Personal information
- Born: 1977 Singapore
- Died: 10 May 2025 (aged 48) Blantyre, Malawi
- Role: Wicket-keeper

International information
- National side: Singapore (1996–1999);

= Arjun Menon (coach) =

Singaporean cricket coach (1977–2025)

Arjun Menon (1977 – 10 May 2025) was a Singaporean cricket coach and player, who represented the Singapore national cricket team and coached a number of teams at an international level, including Chile, Botswana, Malawi, Indonesia, and Singapore.

==Playing career==
Menon began playing cricket at Saint Patrick's School, Singapore. He represented Singapore at youth level as a wicket-keeper and made his senior debut against the United Arab Emirates in Malaysia. He made five senior appearances for Singapore. He discontinued his international career in 1999 when he moved to Australia to attend university.

==Coaching career==
Menon was appointed head coach of Chile in the lead-up to the team's inaugural ICC tournament appearance at the 2006 World Cricket League Americas Division Three. In 2010, he was appointed head coach of Botswana, a position he held until 2013. Menon later coached Indonesia at the 2014 ICC East Asia-Pacific Men's Championship.

Menon held various roles with the Singapore Cricket Association from 2015 to 2020, coaching Singapore to a gold medal in T20 cricket at the 2017 Southeast Asian Games. In 2020, he went to Malawi as operations manager of Cricket Malawi on a three-year contract, shortly after the outbreak of the COVID-19 pandemic in Malawi.

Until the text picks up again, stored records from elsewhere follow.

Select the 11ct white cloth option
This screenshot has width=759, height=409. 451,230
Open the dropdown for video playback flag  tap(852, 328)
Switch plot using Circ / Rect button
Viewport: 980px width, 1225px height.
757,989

He coached Malawi at the 2021 ICC Men's T20 World Cup Africa Sub-regional Qualifier A. At the time of his death in May 2025, various sports authorities in Malawi such as Henry Kamata, the CEO of the Malawi National Council of Sports, had attributed the recent progress of the sport in the nation to Menon.

==Death==
Menon died during an assault by unknown assailants in the area of his residence in Blantyre, Malawi, on 10 May 2025. He was 48. Police have opened investigations into his death.